The organisation had arrangements with five Cape Town-based clinics that offered 32-day rehab and recovery programmes.

The Dutch contingent of rehab patients alone was worth R180 million per year.

“This is over and above creating 70 direct jobs in the five clinics we have relationships with,” said De Wit.

The economic impact of South Africa’s entire rehab industry was much higher and growing, he added. This was due to the affordability and the quality of care.

“Addiction care is 65% cheaper in South Africa than in Europe. This allows you to get treatment twice as long for the same price.”

Most European medical aids covered addiction rehab. The reason was simple: a recovered Dutch addict, for instance, would save the Dutch economy around €1 million for the rest of his or her life after recovery.

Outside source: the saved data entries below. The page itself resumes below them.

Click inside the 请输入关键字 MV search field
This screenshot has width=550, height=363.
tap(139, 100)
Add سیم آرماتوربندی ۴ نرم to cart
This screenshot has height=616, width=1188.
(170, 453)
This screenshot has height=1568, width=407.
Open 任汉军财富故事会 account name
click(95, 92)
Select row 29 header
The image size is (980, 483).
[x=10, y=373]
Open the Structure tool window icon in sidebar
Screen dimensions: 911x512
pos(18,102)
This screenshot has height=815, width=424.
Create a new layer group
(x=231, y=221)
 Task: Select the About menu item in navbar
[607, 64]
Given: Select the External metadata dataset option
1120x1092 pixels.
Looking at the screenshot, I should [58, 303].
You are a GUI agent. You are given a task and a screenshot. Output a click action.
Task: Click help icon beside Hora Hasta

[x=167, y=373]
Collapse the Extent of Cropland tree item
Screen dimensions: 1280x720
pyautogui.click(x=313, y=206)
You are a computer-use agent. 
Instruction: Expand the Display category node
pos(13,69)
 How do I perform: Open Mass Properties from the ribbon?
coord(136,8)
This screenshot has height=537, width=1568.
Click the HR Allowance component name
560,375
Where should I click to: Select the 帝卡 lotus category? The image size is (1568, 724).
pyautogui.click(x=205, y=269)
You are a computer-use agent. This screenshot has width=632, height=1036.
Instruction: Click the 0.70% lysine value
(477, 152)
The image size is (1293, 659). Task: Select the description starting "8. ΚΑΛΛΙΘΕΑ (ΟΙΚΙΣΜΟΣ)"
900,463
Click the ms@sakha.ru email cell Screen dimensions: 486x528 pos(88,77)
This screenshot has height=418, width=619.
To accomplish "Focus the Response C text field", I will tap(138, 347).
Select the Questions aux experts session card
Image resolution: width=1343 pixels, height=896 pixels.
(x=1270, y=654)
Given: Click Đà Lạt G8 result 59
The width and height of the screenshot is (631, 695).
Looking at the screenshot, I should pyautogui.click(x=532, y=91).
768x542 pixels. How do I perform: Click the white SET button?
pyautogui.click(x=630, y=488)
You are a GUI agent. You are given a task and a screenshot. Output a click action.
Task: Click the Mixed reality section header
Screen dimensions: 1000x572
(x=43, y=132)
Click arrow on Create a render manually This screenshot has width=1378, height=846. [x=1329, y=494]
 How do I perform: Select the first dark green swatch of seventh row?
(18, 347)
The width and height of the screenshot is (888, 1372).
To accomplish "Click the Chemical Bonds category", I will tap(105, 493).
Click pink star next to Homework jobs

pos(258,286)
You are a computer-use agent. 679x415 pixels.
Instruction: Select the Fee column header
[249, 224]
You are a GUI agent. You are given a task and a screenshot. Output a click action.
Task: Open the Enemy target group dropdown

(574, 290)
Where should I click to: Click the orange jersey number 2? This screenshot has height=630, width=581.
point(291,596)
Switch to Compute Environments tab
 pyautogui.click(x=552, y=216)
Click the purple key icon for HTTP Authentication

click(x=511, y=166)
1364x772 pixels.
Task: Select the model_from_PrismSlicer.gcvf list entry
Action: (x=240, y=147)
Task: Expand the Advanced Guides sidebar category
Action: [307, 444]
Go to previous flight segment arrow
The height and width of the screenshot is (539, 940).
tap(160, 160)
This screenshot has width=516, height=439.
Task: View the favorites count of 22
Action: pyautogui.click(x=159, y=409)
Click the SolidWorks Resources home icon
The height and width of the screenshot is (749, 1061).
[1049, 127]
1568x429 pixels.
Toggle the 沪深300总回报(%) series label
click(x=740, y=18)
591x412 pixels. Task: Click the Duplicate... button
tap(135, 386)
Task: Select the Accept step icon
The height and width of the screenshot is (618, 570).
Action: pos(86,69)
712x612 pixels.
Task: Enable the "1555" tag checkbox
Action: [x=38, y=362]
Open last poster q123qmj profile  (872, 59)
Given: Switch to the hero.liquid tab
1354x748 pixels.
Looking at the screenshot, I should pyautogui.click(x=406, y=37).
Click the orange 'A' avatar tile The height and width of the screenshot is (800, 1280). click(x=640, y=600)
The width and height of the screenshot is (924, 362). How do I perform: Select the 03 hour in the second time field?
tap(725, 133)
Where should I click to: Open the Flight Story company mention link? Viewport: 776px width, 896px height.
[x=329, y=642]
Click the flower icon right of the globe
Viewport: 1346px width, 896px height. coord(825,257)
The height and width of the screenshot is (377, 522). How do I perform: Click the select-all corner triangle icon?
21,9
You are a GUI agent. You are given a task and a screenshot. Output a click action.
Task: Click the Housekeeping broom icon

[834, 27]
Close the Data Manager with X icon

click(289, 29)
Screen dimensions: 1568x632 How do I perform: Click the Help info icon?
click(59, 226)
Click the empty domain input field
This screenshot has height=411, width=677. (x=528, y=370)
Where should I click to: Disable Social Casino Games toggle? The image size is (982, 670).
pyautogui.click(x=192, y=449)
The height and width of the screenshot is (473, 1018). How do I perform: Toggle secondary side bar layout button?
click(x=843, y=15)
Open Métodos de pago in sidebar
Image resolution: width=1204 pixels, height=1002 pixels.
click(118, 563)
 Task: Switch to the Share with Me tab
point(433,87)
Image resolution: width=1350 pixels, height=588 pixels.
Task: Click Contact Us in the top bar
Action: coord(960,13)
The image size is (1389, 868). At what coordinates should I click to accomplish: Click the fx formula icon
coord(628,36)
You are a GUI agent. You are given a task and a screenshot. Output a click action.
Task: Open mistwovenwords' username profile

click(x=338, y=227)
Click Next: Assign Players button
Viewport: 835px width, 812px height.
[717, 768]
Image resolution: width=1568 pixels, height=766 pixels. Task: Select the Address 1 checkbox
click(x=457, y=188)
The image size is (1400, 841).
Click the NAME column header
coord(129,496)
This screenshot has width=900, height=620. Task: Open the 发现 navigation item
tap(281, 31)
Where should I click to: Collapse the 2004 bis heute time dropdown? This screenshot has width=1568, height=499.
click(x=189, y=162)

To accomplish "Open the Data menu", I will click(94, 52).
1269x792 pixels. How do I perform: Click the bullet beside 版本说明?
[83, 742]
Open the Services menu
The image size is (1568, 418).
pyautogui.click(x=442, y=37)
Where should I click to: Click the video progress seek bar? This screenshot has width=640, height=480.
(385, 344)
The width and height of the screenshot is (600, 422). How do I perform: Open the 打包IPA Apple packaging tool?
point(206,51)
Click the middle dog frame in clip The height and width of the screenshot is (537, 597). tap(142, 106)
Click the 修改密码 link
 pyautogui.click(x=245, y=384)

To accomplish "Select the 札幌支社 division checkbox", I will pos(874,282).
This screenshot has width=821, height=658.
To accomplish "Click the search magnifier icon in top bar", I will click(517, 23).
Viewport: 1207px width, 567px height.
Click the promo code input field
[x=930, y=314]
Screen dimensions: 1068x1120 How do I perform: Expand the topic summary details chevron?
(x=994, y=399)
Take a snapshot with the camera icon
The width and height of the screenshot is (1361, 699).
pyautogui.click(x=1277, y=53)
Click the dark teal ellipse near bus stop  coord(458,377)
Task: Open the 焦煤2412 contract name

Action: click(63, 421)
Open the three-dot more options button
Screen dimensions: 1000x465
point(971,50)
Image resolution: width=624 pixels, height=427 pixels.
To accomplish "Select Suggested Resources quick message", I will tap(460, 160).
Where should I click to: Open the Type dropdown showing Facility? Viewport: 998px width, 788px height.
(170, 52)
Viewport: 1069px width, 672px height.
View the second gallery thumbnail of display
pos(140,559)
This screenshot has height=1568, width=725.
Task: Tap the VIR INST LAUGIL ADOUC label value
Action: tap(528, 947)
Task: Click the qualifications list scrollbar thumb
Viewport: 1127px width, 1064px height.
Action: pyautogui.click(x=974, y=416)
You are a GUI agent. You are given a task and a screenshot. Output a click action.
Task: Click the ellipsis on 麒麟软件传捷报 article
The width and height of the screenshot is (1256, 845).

“These savings refer to fewer medical costs, costs associated with social problems, crime prevention, police costs, increased economic productivity and the impact of addiction on the patient’s family,” he said.

The South African equivalent to this figure was R4 million, he said.

While Europeans accounted for most foreign rehab patients, new regions were making an entry. These included the Middle East.

“Addiction doesn’t officially exist in the Middle East because drugs and alcohol are forbidden. That is why they come to South Africa anonymously,” said De Wit.

Those coming here for treatment were mainly the elite in these countries.

“They tend to go to a five-star rehab resort that combines treatment for addiction, private bungalows, spas, golf and equine training woven around their therapy. The rich don’t go to our clinics, where people share rooms, sleep in bunk beds and are there to deal with their addiction and change their mentality.”